Probabilmente l’onda mediatica di questo risultato non si infrangerà sulla spiaggia dell’opinione pubblica con la stessa potenza di quello della Brexit. D’altronde, gli sforzi del presidente Santos sono stati premiati il 7 ottobre con il Nobel per la Pace, mentre al massimo Cameron potrebbe essere candidato per quello dell’Esibizionismo.

Ma, da buoni umani, dobbiamo pur trovare un colpevole per un risultato tanto sorprendente: il referendum, arma di voto potente lasciata nelle mani di un popolo bambino?
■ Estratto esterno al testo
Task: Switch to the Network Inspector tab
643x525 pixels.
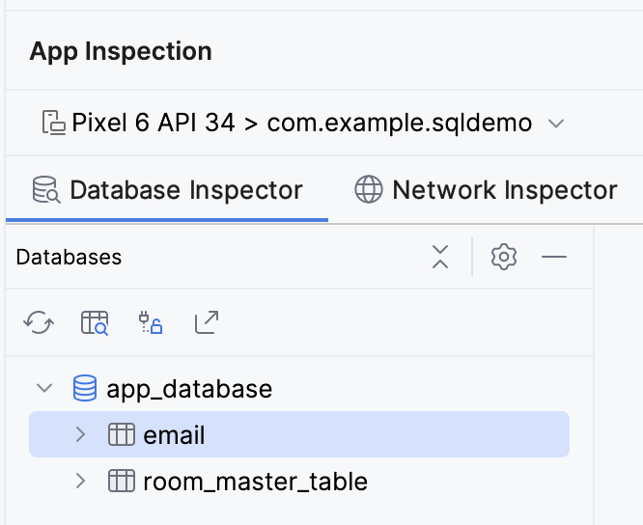Action: pyautogui.click(x=486, y=190)
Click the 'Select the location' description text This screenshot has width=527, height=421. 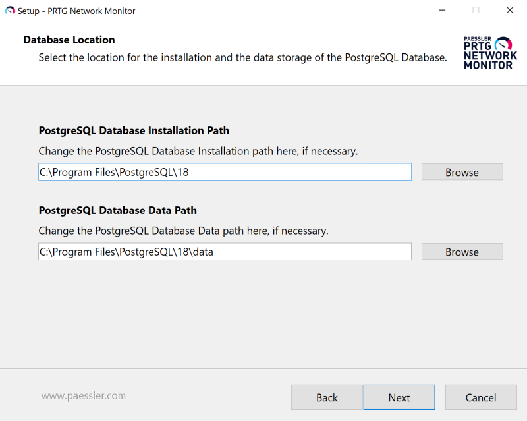(x=242, y=57)
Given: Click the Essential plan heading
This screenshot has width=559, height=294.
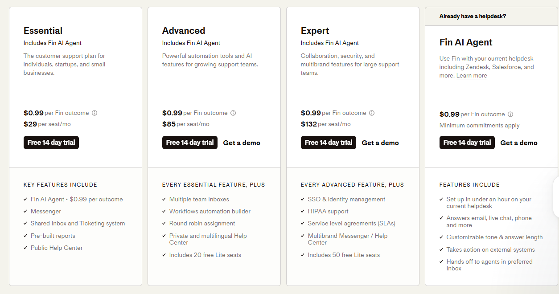Looking at the screenshot, I should pos(43,31).
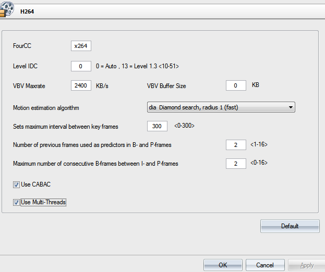Click the key frames interval 300 field

point(157,126)
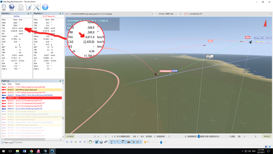Viewport: 273px width, 154px height.
Task: Toggle the radar dish display button
Action: point(133,142)
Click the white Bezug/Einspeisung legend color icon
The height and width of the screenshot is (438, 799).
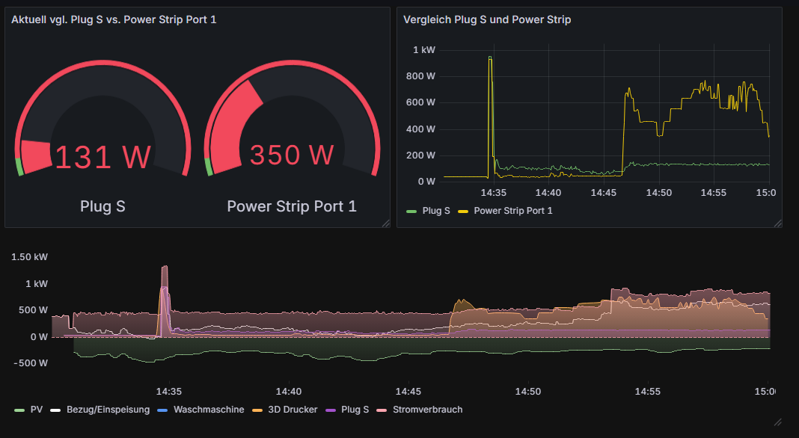(56, 410)
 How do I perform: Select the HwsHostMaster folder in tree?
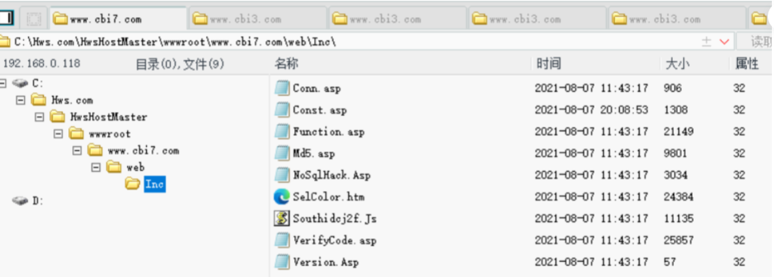[x=108, y=117]
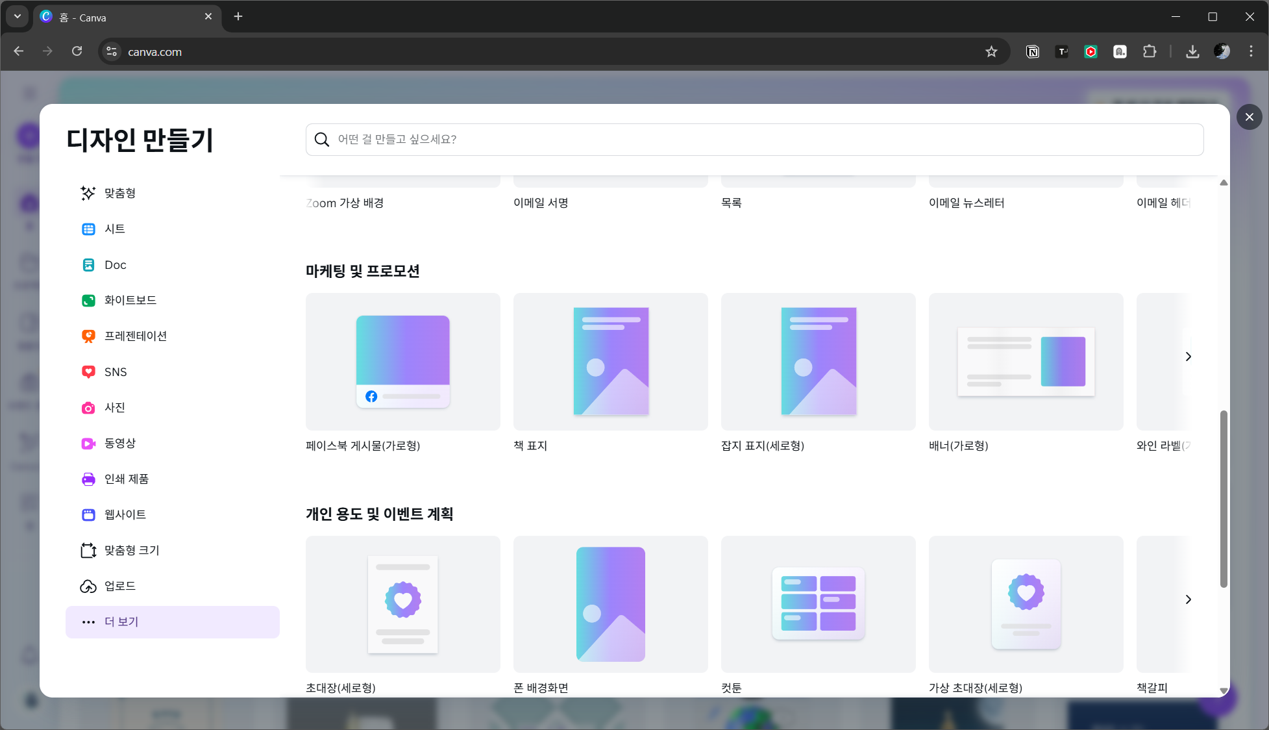1269x730 pixels.
Task: Click the Print products (인쇄 제품) icon
Action: [x=88, y=479]
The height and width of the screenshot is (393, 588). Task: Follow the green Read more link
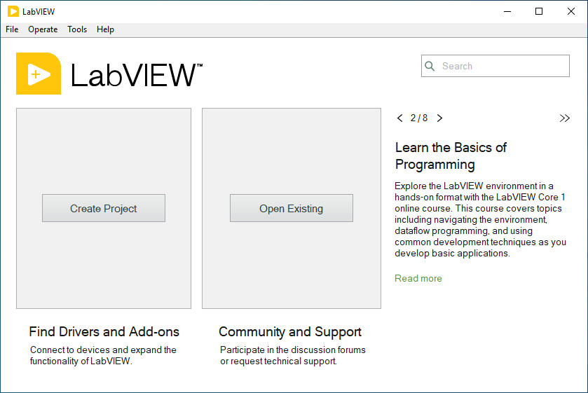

Rimettere in discussione un pilastro democratico così importante mi sembra inutile, soprattutto in vista del dovere costituzionale che ci chiamerà al voto il 4 dicembre. Tuttavia, il rischio maggiore che sembrano correre i promotori dei referendum al giorno d’oggi è la possibilità di farsi travolgere dalle scelte del popolo e trascinare con sé progetti politici futuri e presenti.

Un velo pietoso steso sulla Francia

Quando parla la sua figura possente precede le sue parole attente e ricercate. Delle lunghe pause di riflessione intervallano il suo discorso. L’atteggiamento da giudice stona con la cornice della Costa Azzurra che fa capolino dalla finestra della classe. E anche i giovani visi seduti ai banchi si distinguono nettamente dal tradizionale pubblico di un tribunale. Eppure l’argomento di dibattito è lo stesso della decisione presa il 28 luglio dal sindaco repubblicano di Cannes, David Lisnard: il divieto municipale contro il burkini in spiaggia.

“Possono le donne musulmane fare fede al loro culto religioso e andare al mare con un velo integrale?” è stata la miccia di discussione dell’estate francese. Nella patria della laicità, in memoria dei valori della Rivoluzione del 1789, è divampato il fuoco della paura, alimentato da un’estremità all’altra dagli attacchi terroristici e dal soffio incessante dei media. Ma, d’altronde, non ci dovremmo aspettare più di tanto se perfino i discorsi inaugurali del direttore generale di SciencesPo (università di Scienze politiche) non possono fare a meno di citare la tragedia di Nizza e l’orgoglio francese messo in discussione dal “problema integralista”. La strada verso l’integrazione religiosa è indubbiamente in salita, e i comuni della Costa Azzurra che hanno aderito al divieto municipale contro questo tipo di costume femminile in spiaggia hanno imboccato la via più veloce ed in discesa: quella della paura.

La Francia non è più il difensore della laicità? Non è questo il punto. Tuttavia, sta usando argomenti di questo genere per mostrarsi più che mai in prima linea nella sicurezza contro il terrorismo. La stessa sicurezza messa in pericolo da un costume da bagno, che ha indotto alcuni magistrati (tra cui il possente professore) a giudicare ‘legale’ il divieto municipale del sindaco di Cannes, poi esteso agli altri comuni delle Alpi Marittime. Mentre i bombardamenti del governo francese in Siria non vedono l’ombra della fine, si cerca di coprire la vulnerabilità della popolazione con un divieto tanto inutile quanto discusso. Finendo col coprire un’intera nazione con un velo pietoso.